Microscopic study of tissues showed developmental, parasitic, and rarely, infectious lesions which were similar In all groups. There was no histopathological evidence of injury attributable to administration of the test article. Skeletal abnormalities were either of a traumatic nature, probably caused by the handling and trimming involved in processing the skeletons, or the presence of an extra sternebrae in the sternum between the 5th and 6th sternebrae. Whether the latter was actually an accessory, or merely a center of ossification for number 5 or 6 which had not yet fused with the corresponding sternebrae, cannot be stated. The infrequent occurrence of this structure makes it likely a truly accessory sternebrae. Consequently, none of the skeletal changes seen were attributed to parental exposure of test material.

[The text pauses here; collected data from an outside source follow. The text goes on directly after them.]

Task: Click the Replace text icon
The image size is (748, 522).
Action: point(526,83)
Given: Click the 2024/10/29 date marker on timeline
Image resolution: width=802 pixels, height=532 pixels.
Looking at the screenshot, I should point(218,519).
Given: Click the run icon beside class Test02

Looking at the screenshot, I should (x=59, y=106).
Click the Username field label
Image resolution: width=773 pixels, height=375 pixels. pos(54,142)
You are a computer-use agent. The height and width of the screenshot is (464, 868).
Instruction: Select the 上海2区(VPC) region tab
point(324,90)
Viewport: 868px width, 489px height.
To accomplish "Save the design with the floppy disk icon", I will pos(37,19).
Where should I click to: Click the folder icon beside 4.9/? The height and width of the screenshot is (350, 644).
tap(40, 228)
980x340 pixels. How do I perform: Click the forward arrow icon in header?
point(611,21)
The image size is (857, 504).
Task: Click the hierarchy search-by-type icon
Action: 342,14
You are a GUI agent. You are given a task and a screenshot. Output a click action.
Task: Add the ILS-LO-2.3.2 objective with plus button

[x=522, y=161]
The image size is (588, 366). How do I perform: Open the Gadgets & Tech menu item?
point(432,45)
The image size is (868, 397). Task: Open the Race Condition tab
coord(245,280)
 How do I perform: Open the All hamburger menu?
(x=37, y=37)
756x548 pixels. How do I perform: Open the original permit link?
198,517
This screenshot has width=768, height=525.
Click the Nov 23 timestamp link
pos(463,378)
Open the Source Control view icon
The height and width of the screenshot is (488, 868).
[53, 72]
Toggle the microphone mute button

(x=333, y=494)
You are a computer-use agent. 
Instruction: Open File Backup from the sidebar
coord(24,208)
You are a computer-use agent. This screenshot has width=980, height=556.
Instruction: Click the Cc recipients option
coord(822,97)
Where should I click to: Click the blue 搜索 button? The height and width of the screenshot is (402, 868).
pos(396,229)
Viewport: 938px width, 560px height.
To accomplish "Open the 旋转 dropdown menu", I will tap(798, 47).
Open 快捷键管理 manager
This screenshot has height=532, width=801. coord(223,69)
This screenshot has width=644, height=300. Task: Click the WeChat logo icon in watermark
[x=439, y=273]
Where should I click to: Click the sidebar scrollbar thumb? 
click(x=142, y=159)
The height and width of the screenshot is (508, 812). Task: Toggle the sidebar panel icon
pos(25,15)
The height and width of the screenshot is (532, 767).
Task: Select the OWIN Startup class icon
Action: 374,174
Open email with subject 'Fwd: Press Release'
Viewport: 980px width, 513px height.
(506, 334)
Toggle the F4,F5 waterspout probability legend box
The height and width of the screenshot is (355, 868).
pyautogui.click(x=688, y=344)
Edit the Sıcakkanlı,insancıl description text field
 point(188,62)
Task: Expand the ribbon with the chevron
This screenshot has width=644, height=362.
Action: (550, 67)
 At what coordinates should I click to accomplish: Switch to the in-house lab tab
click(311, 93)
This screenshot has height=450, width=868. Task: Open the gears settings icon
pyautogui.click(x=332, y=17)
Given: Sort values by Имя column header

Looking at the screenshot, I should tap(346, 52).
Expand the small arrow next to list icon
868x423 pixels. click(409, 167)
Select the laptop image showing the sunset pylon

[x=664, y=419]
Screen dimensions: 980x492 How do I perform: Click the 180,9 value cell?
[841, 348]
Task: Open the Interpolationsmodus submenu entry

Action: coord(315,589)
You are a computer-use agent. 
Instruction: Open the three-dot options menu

It is concluded that feeding of test material to rats from weaning through reproductive age for successive generations at levels of 1%, or less, did not produce lesions or anomalies in the offspring which could be attributed to the compound.

Conclusions:
It is concluded that feeding of read-across substance AEROSOL OT to rats from weaning through reproductive age for succesive generations at levels of 1% or less, did not produce lesions or anomalies in the offspring which could be attributed to the compound.
Executive summary:

Young albino rats were given 0.5% and 1% read-across substance AEROSOL OT and they were mated at the age of 3 - 4 months (one male and one female). In the first mating of the F0 generation and the second mating of the F2 generation, pups were weaned directly onto the diets which were being fed to their parents. In the other 3 matings of this study, dams were given a control diet on the day before they were expected to cast their litters. When they were weaned, pups of these 3 litters were given diets containing the same levels of test material that their progenitors had been receiving. When pups were 3-4 months of age, they were in turn mated, and the process was repeated with their pups for a total of 3 generations.

The first mating of the F0 generation and the second mating of the F2 generation were similar in that the dams were continuously fed and the pups were weaned directly onto diets containing test material. In both of these matings, the fertility and gestation indices were high and comparable. The viability index was good, albeit slightly down for the F3b pups, while the lactation index was depressed for both of these matings. In addition, the mean weight of the pups at weaning decreased with increasing concentrations of test material in the diet of the dams.

For the other 3 matings (F1b, F2, F3a pups), test material was removed from the diet of the dam on the day before they were expected to cast their litters. After weaning, the pups were placed on a control or dosed diets. In the second mating of the F0 animals, the viability and lactation indices and the mean weight of the test pups at weaning still showed decreases relative to the control values. However, in the 2 subsequent matings, all indices for the dosed animals were numerically high and compared favorably with the corresponding control values, Also, the mean weight of the pups at weaning was essentially similar fox all groups. Consequently, it is concluded that diets containing 1% or less had no adverse effect on the reproduction and lactation performance of rats. The lowering of the survival rate and the mean body weight of the F1a and F3b pups is attributed to an impairment of nutrition as a result of the taste which is believed to have been secreted into the milk of the dams.

Pups of all litters, including those which died before weaning, were examined for gross defects. Autopsies were performed, however, only on pups from the first mating of the F2 animals. Those pups were killed at weaning. Immediately after death, the 2 males and 2 females which were the smallest or appeared least healthy of each litter were set aside, while the others were autopsied. Portions of all major organs were taken for histopathology processing and examination from one male and female from each litter. The other male and female were skinned and eviscerated, and the carcasses cleared, and the skeletons stained and examined for defects.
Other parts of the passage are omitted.